Why fix Assessment?: A discussion paper

(Phil Race, Senior Academic Staff Development Officer (part-time): University of Leeds)


Context


“If it ain’t broke, don’t fix it”. “Don’t throw out the baby with the bathwater”. “You don’t fatten pigs by weighing them”. That’s almost enough of clichés! These were around long before assessment became as broken as it is today. But I will argue in this article that assessment is indeed broken in higher education nowadays, and needs fixing. In this article, I’d like to take you through some tough thinking about assessment, and encourage you to play your part in working towards fixing it. I’d like to challenge the status quo of assessment in higher education. In other publications I have tried to do this in the conventional scholarly manner, but now I think it is time to appeal to hearts and minds about the action which needs to be taken, and not just to air intellectual reservations.

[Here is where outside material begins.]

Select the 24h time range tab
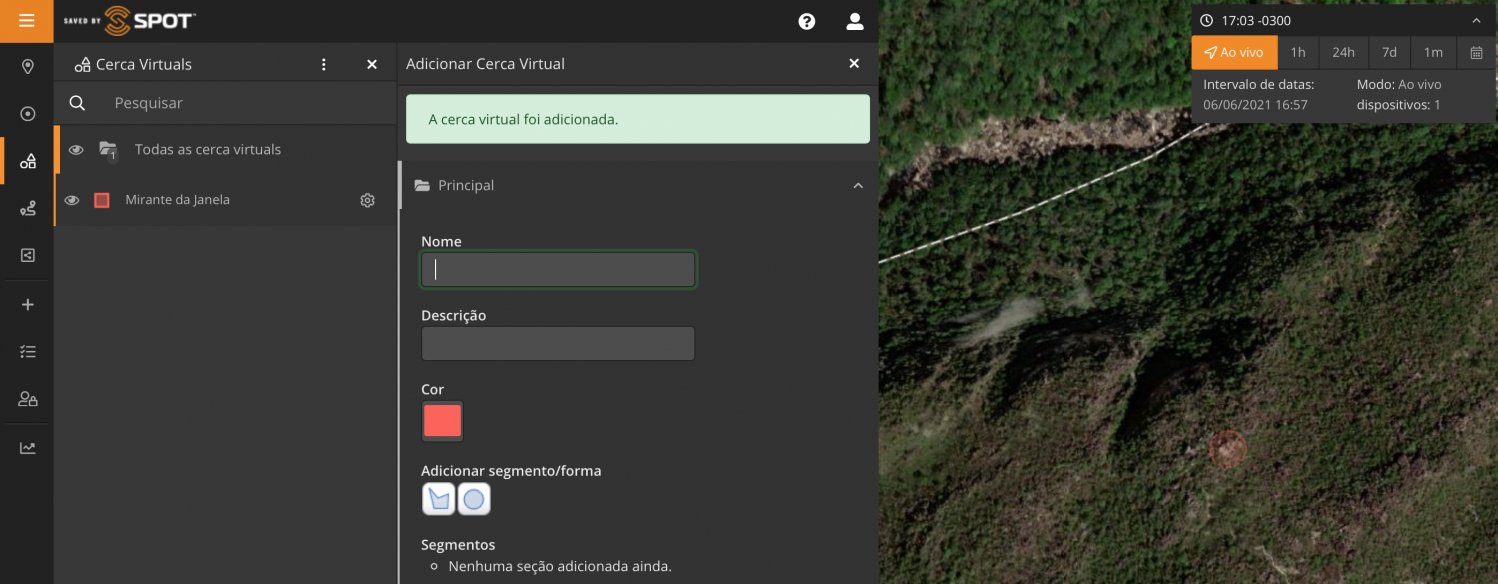The height and width of the screenshot is (584, 1498). click(1343, 52)
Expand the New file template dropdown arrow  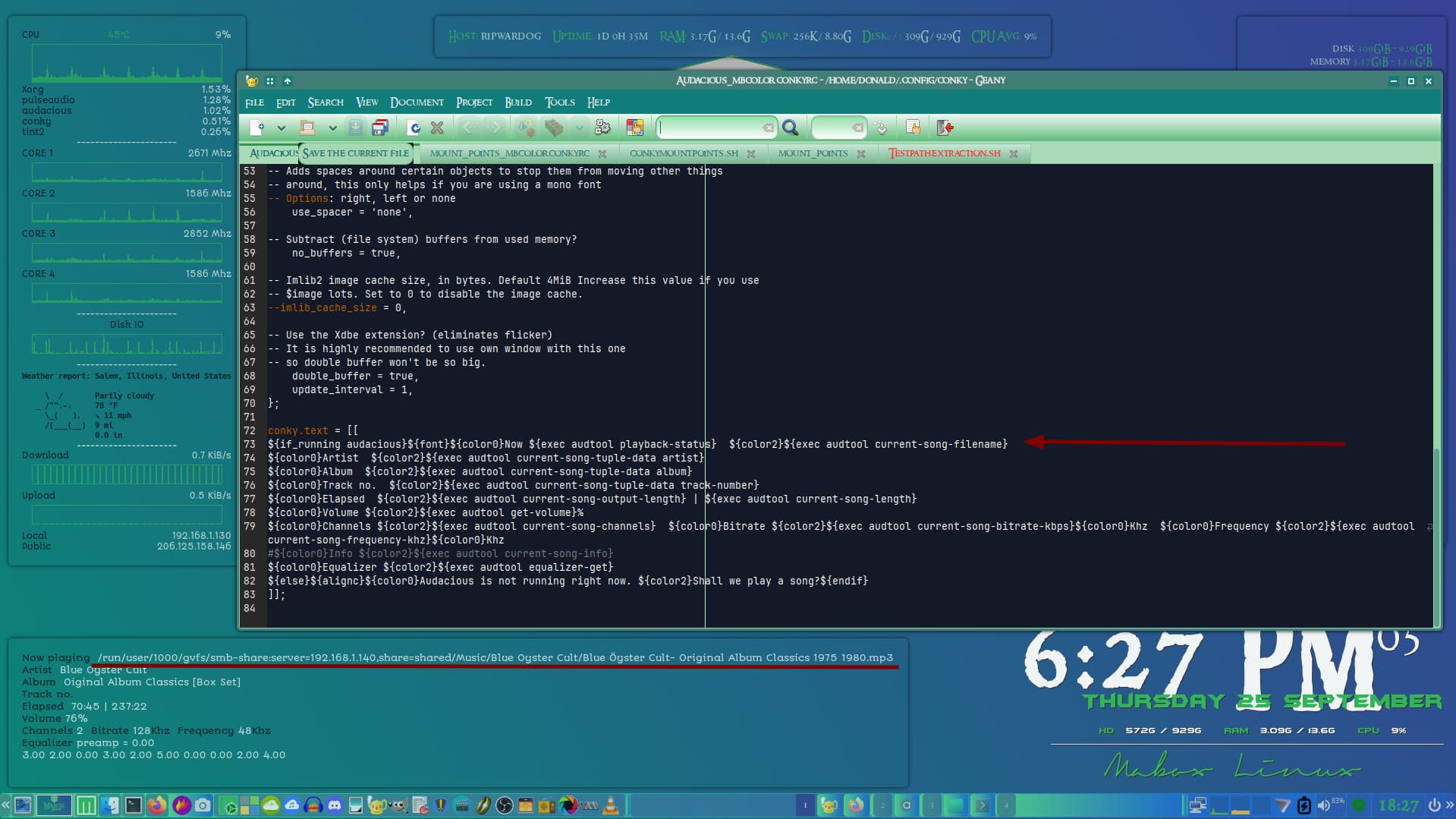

However, I would like to assert at the outset that the vast majority of assessors whom I know in higher education approach assessment with commendable professionalism, and bring to bear upon it all of the integrity, patience and care that they can. They spend a long time adjusting the wording of assessment tasks, and designing criteria with which to measure the evidence which students deliver to them. Moreover, the decisions they make on the basis of this evidence are made carefully and painstakingly. Their good intentions are unbounded. But – the final cliché – the way to hell is paved with such intentions. Perhaps because assessors tend to grow gradually into the assessment culture of higher education, it is not surprising that they can be unaware of some of the prevailing problems that dominate the scene.

How is assessment broken?


Assessment should be valid, reliable and transparent. Anyone who cares about the quality of the assessment they design for students will say how they strive to make it so. We are also required to make assessment valid, reliable and transparent by the Quality Assurance Agency. Most institutional teaching and learning strategies embrace these three qualities in the aspirations of universities. But hang on – why have we all got ‘teaching and learning’ strategies in our institutions? Why have most institutions got ‘teaching and learning ‘ committees? (or indeed ‘learning and teaching’ committees – small difference?). Why haven’t we got ‘teaching, learning and assessment’ strategies – or indeed ‘assessment, learning and teaching’ committees, which would be the way round I would name them? Because assessment is the weakest link, I suggest. It’s much easier (and safer) to fiddle around with the quality of teaching or learning than to tackle the big one: assessment. It’s actually quite hard to prove that some teaching has been unsatisfactory, but only too easy to demonstrate when something has gone wrong with assessment.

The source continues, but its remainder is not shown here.